-- ABOUT THIS EXERCISE --
Would you please return the lines of the entries below starting at the line that has "The image size" and ending at the line that has "Click jenna's gray profile avatar icon", both included, exactly as they are?

-- SUPPLIED INFORMATION --

++++++

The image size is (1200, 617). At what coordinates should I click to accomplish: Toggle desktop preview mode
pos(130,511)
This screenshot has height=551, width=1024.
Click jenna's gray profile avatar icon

++++++

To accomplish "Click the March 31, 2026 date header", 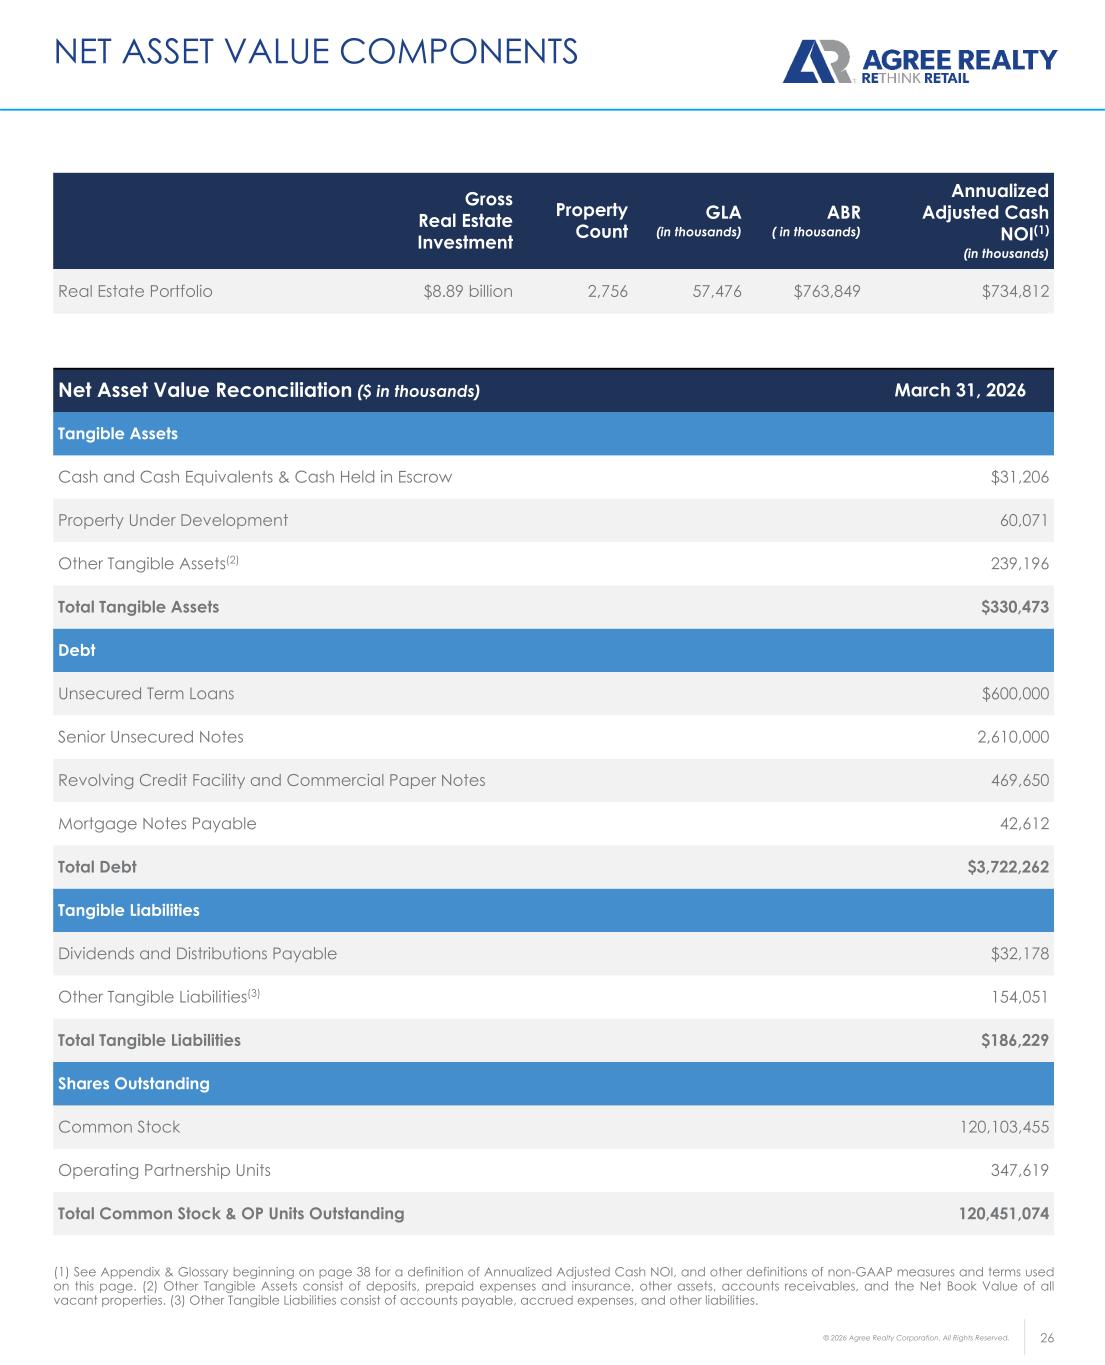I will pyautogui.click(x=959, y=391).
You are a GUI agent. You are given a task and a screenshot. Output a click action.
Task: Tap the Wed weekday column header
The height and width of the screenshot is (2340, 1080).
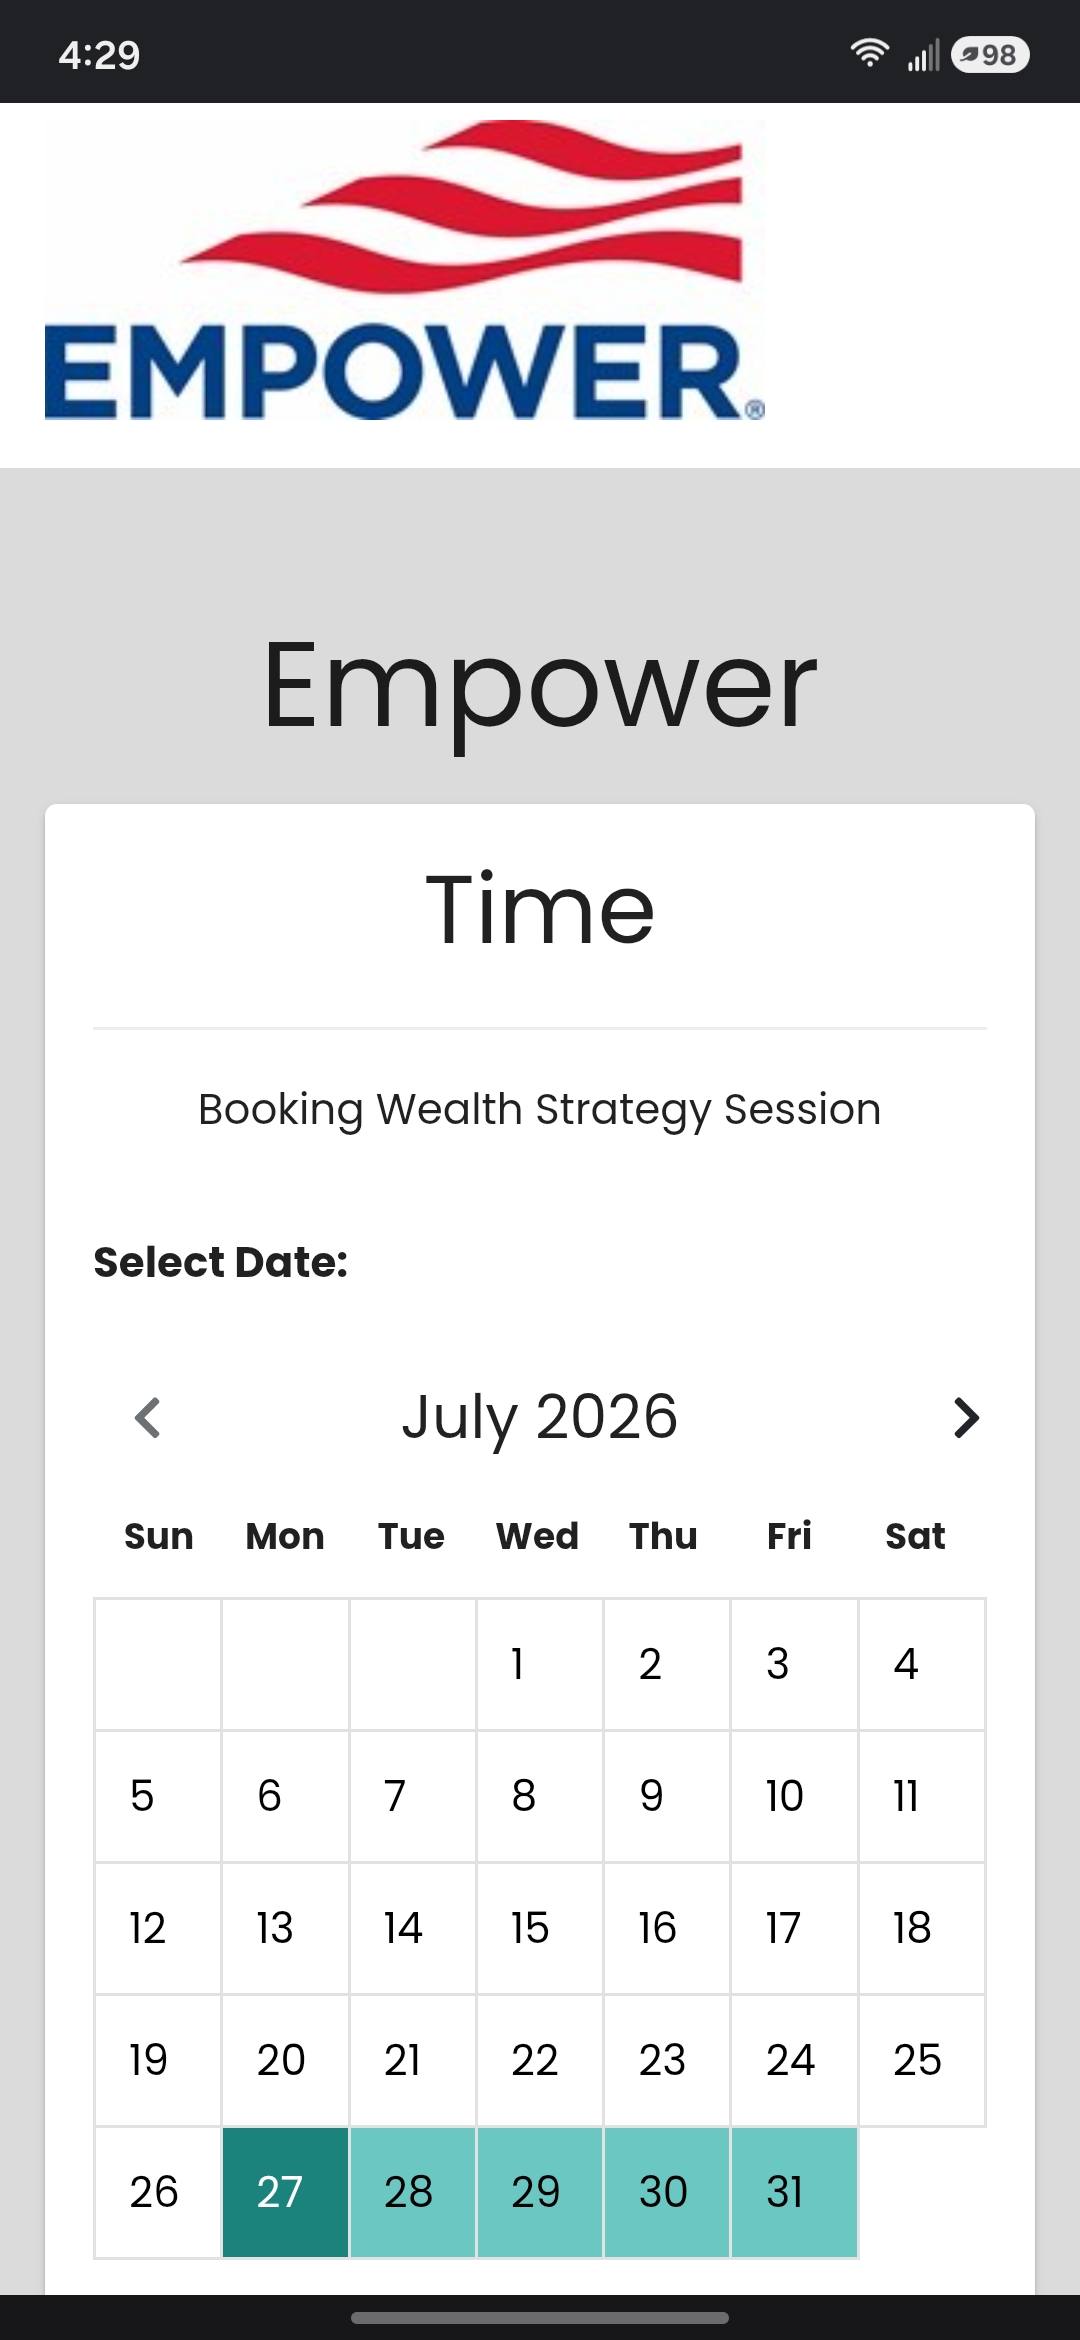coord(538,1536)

++++++

-- EXERCISE RESULT --
The image size is (1200, 617). At what coordinates should I click to accomplish: Toggle desktop preview mode
pos(130,511)
This screenshot has height=551, width=1024.
Click jenna's gray profile avatar icon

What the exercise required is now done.